Some logs were negative things that were heavy and took a long time to light. Some logs were positive traits, experiences, or responsibilities. Some lit more quickly and brought us joy. Some burn much longer than others. Some burn out, and we never relight them. From my perspective, all of my logs felt necessary, and I struggled to remove any, even when instructed that too many logs would smother my fire and prevent it from lighting.
The arrangement of our logs was important to keep our light burning long and bright. Creating space, creating patterns, and knowing the balance and how they would burn and fall were also important. When looking at the responsibilities and things I value through this lens, I can start to see some things that could cause burnout or overwhelm me. It begs for a level of self-leadership.
One recent experience came to mind when naming my logs. I realized that some logs were placed upon me. For example, winning a big award was like building a bonfire that was so big that the fire felt impossible to manage. While others saw this as positive, it no longer felt like my fire, and it was overwhelming. When reconciling my feelings around this award, I changed my perspective and started to see it as a fire for all who helped me achieve the things I have achieved. It wasn’t just my fire. I didn’t need to manage it alone.

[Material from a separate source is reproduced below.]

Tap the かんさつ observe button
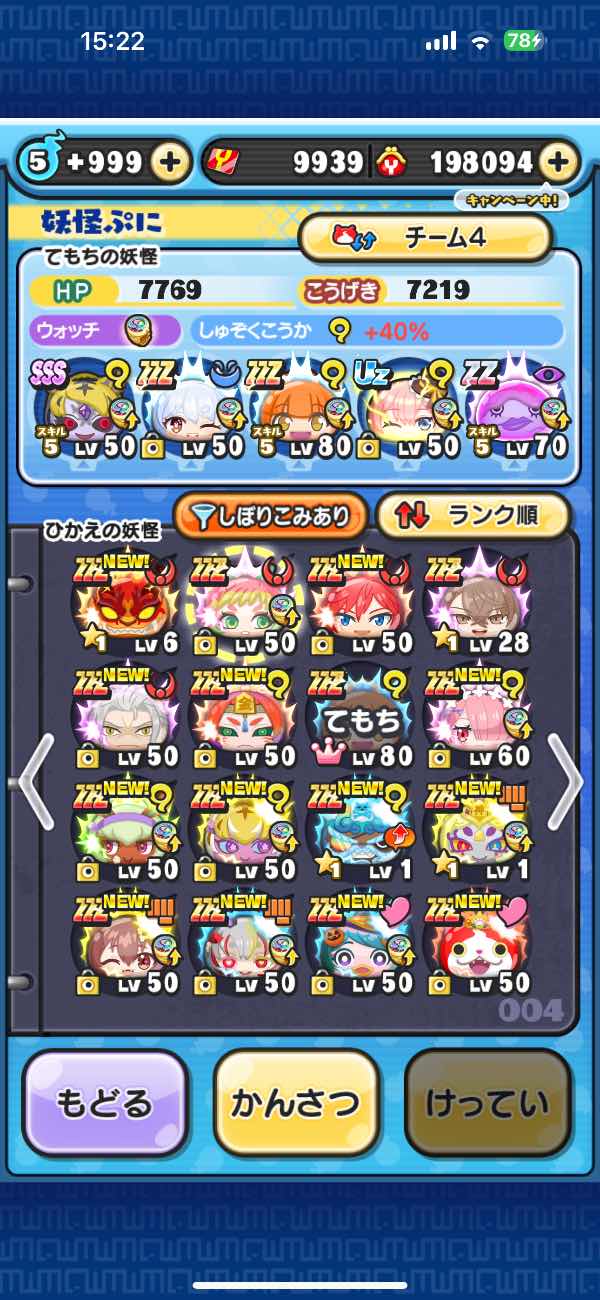The height and width of the screenshot is (1300, 600). [296, 1103]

Another insight is that fire can be shared, and doing so does not diminish your own light. The act of building our fire allows others to receive light.
Lastly, when holding a leadership role, we are responsible for understanding what logs we place on our team and helping them maintain their fires or at least the portion we place upon them. First, we must understand and maintain our fire because we can’t lead others if we burn out.
With Gratitude
If you’ve read this far, thank you for indulging my ramblings as I process this inner work. I know it’s work I must continue to do so I can be my best self and help Grow Positive Impact.
Thank you to my Opportunity Collaboration community — friends old and new — for facilitating these sessions and making us think about how we show up for ourselves and others, and how we can continue to grow in our leadership.